[What the task requires]:
The entries below should appear again in your reply, word for word.

++++ Information supplied ++++

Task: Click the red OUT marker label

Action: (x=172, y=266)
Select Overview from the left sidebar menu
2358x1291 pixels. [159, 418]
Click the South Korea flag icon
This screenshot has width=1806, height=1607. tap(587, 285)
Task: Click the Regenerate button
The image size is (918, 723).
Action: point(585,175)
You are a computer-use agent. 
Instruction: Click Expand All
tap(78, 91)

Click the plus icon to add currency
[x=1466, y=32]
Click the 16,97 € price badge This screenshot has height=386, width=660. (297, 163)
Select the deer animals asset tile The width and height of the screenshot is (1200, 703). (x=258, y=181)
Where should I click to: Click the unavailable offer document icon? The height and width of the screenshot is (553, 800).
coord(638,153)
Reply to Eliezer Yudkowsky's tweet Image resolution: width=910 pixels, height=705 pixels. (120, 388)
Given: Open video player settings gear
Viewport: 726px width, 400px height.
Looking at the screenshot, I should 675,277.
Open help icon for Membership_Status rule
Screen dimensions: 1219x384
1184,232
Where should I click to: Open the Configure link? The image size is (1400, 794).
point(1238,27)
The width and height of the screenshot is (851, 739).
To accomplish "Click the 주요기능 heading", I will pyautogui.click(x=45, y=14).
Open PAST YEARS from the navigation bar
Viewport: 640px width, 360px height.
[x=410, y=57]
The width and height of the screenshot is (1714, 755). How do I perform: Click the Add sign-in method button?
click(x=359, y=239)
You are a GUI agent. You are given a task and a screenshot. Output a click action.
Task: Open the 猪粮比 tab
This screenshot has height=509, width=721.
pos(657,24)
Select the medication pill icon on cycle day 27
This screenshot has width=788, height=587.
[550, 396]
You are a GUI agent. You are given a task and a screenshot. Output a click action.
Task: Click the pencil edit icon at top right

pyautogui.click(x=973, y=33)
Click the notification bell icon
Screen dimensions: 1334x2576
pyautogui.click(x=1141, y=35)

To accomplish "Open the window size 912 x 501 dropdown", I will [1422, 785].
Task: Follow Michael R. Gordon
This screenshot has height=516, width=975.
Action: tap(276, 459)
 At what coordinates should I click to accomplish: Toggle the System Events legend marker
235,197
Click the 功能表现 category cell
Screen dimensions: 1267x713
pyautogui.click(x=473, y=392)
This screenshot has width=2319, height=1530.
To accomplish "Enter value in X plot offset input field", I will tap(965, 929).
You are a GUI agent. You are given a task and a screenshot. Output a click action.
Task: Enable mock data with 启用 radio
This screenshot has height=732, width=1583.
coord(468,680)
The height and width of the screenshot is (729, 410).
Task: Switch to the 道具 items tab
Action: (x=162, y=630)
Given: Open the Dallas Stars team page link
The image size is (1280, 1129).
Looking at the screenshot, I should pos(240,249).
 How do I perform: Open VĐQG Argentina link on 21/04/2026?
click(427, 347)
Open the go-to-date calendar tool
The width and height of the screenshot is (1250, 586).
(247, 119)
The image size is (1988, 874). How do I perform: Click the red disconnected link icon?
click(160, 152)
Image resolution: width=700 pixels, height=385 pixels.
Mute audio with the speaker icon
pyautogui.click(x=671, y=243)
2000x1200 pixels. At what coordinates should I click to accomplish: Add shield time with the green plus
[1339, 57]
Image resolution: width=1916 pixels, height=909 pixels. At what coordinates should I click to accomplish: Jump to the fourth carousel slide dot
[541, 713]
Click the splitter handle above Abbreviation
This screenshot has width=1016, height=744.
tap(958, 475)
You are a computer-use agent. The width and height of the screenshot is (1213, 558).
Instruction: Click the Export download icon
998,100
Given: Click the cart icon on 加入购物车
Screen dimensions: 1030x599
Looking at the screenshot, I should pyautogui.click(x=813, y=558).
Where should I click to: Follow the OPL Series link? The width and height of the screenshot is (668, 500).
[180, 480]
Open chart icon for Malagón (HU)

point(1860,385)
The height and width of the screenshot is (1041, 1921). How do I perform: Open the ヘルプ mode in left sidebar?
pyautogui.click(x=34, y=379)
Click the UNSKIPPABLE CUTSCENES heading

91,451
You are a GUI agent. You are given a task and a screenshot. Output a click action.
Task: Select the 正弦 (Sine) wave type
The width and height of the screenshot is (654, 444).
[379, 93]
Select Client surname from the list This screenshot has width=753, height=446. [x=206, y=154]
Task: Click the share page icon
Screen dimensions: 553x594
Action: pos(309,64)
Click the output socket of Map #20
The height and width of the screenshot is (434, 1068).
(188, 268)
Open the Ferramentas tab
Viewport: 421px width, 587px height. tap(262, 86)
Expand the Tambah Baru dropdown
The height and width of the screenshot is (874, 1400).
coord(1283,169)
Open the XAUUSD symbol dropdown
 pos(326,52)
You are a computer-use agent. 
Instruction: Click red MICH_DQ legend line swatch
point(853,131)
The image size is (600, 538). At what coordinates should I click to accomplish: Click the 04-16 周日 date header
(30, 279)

++++

[Solution]:
Task: Click the red OUT marker label

Action: (x=172, y=266)
Select Overview from the left sidebar menu
2358x1291 pixels. [159, 418]
Click the South Korea flag icon
This screenshot has width=1806, height=1607. tap(587, 285)
Task: Click the Regenerate button
The image size is (918, 723).
Action: point(585,175)
You are a computer-use agent. 
Instruction: Click Expand All
tap(78, 91)

Click the plus icon to add currency
[x=1466, y=32]
Click the 16,97 € price badge This screenshot has height=386, width=660. (297, 163)
Select the deer animals asset tile The width and height of the screenshot is (1200, 703). (x=258, y=181)
Where should I click to: Click the unavailable offer document icon? The height and width of the screenshot is (553, 800).
coord(638,153)
Reply to Eliezer Yudkowsky's tweet Image resolution: width=910 pixels, height=705 pixels. (120, 388)
Given: Open video player settings gear
Viewport: 726px width, 400px height.
Looking at the screenshot, I should 675,277.
Open help icon for Membership_Status rule
Screen dimensions: 1219x384
1184,232
Where should I click to: Open the Configure link? The image size is (1400, 794).
point(1238,27)
The width and height of the screenshot is (851, 739).
To accomplish "Click the 주요기능 heading", I will pyautogui.click(x=45, y=14).
Open PAST YEARS from the navigation bar
Viewport: 640px width, 360px height.
[x=410, y=57]
The width and height of the screenshot is (1714, 755). How do I perform: Click the Add sign-in method button?
click(x=359, y=239)
You are a GUI agent. You are given a task and a screenshot. Output a click action.
Task: Open the 猪粮比 tab
This screenshot has height=509, width=721.
pos(657,24)
Select the medication pill icon on cycle day 27
This screenshot has width=788, height=587.
[550, 396]
You are a GUI agent. You are given a task and a screenshot. Output a click action.
Task: Click the pencil edit icon at top right

pyautogui.click(x=973, y=33)
Click the notification bell icon
Screen dimensions: 1334x2576
pyautogui.click(x=1141, y=35)

To accomplish "Open the window size 912 x 501 dropdown", I will [1422, 785].
Task: Follow Michael R. Gordon
This screenshot has height=516, width=975.
Action: tap(276, 459)
 At what coordinates should I click to accomplish: Toggle the System Events legend marker
235,197
Click the 功能表现 category cell
Screen dimensions: 1267x713
pyautogui.click(x=473, y=392)
This screenshot has width=2319, height=1530.
To accomplish "Enter value in X plot offset input field", I will tap(965, 929).
You are a GUI agent. You are given a task and a screenshot. Output a click action.
Task: Enable mock data with 启用 radio
This screenshot has height=732, width=1583.
coord(468,680)
The height and width of the screenshot is (729, 410).
Task: Switch to the 道具 items tab
Action: (x=162, y=630)
Given: Open the Dallas Stars team page link
The image size is (1280, 1129).
Looking at the screenshot, I should pos(240,249).
 How do I perform: Open VĐQG Argentina link on 21/04/2026?
click(427, 347)
Open the go-to-date calendar tool
The width and height of the screenshot is (1250, 586).
(247, 119)
The image size is (1988, 874). How do I perform: Click the red disconnected link icon?
click(160, 152)
Image resolution: width=700 pixels, height=385 pixels.
Mute audio with the speaker icon
pyautogui.click(x=671, y=243)
2000x1200 pixels. At what coordinates should I click to accomplish: Add shield time with the green plus
[1339, 57]
Image resolution: width=1916 pixels, height=909 pixels. At what coordinates should I click to accomplish: Jump to the fourth carousel slide dot
[541, 713]
Click the splitter handle above Abbreviation
This screenshot has width=1016, height=744.
tap(958, 475)
You are a computer-use agent. The width and height of the screenshot is (1213, 558).
Instruction: Click the Export download icon
998,100
Given: Click the cart icon on 加入购物车
Screen dimensions: 1030x599
Looking at the screenshot, I should pyautogui.click(x=813, y=558).
Where should I click to: Follow the OPL Series link? The width and height of the screenshot is (668, 500).
[180, 480]
Open chart icon for Malagón (HU)

point(1860,385)
The height and width of the screenshot is (1041, 1921). How do I perform: Open the ヘルプ mode in left sidebar?
pyautogui.click(x=34, y=379)
Click the UNSKIPPABLE CUTSCENES heading

91,451
You are a GUI agent. You are given a task and a screenshot. Output a click action.
Task: Select the 正弦 (Sine) wave type
The width and height of the screenshot is (654, 444).
[379, 93]
Select Client surname from the list This screenshot has width=753, height=446. [x=206, y=154]
Task: Click the share page icon
Screen dimensions: 553x594
Action: pos(309,64)
Click the output socket of Map #20
The height and width of the screenshot is (434, 1068).
(188, 268)
Open the Ferramentas tab
Viewport: 421px width, 587px height. tap(262, 86)
Expand the Tambah Baru dropdown
The height and width of the screenshot is (874, 1400).
coord(1283,169)
Open the XAUUSD symbol dropdown
 pos(326,52)
You are a computer-use agent. 
Instruction: Click red MICH_DQ legend line swatch
point(853,131)
The image size is (600, 538). At what coordinates should I click to accomplish: Click the 04-16 周日 date header
(30, 279)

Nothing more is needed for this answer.